I've decided to start offering the occasional "Mac Tip" here on my blog, since specific, optimized ways of using my mac in my life are something I really value. First up, Genius Playlists To Go!
A "Genius" playlist is a feature added in the recently released iTunes 8. You select a song, and hit a "Genius" button and a playlist is generated based on meta-data Apple has gathered. It's analogous to Pandora or Last.Fm, except that the songs it chooses are only those in your own library. Apple has not released exactly how the related songs are chosen, but I imagine it's a combination of basic genre/style info about songs, your own listening habits/ratings, and other users aggregate info (Apple gathers this info centrally and anonymously).
(Yes, there's also a feature where Apple will present a sidebar of related songs you could BUY in their Store, but that's not very interesting to me.)
In any case, the Genius feature exists both in iTunes and on iPods (iPhones, iPods Touches, Nanos, and the new Classics). Genius obviously works when there are more available songs. I listen mostly on my iPhone, which holds only ~600 songs instead of the 22,000 in my full library.
So, here's how I use it.
1. Make a Genius playlist in iTunes.
2. Hit Save. The Playlist will be added to the Sources list along the left (see screenshot), named as per the song you used to seed it.

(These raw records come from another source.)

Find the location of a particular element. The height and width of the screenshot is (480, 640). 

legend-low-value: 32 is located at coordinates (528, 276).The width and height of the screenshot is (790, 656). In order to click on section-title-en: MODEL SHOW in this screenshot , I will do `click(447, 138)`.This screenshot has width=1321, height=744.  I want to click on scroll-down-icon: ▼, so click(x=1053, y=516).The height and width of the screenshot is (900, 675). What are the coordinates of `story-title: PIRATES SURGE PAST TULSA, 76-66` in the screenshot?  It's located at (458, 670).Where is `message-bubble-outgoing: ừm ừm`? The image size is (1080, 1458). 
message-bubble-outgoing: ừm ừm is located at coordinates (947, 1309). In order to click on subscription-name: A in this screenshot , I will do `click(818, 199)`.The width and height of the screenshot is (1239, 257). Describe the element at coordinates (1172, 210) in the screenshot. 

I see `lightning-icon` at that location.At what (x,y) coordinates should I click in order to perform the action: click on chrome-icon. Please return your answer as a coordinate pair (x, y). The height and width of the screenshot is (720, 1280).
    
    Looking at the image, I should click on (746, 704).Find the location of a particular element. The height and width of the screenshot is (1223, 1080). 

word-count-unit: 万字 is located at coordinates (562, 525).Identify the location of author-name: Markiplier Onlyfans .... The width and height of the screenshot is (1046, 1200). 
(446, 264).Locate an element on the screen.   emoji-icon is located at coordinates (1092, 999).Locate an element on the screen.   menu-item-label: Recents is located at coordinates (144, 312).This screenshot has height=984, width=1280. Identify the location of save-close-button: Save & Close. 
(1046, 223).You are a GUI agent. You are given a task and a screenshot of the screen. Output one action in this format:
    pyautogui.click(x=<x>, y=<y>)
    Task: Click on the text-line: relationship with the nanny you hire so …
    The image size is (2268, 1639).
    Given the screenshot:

3. In the "synch" panel for the iPhone (or iPod), add this new playlist to what gets synched.
Repeat with a few, and you acquire a nice little set of targeted flights through your full library. I've been including a "Shuffle" playlist for a while in my iPhone to get a window into the full library, but this is a different thing.
As
joannou says,
Shuffle is shuffle. Genius is genius.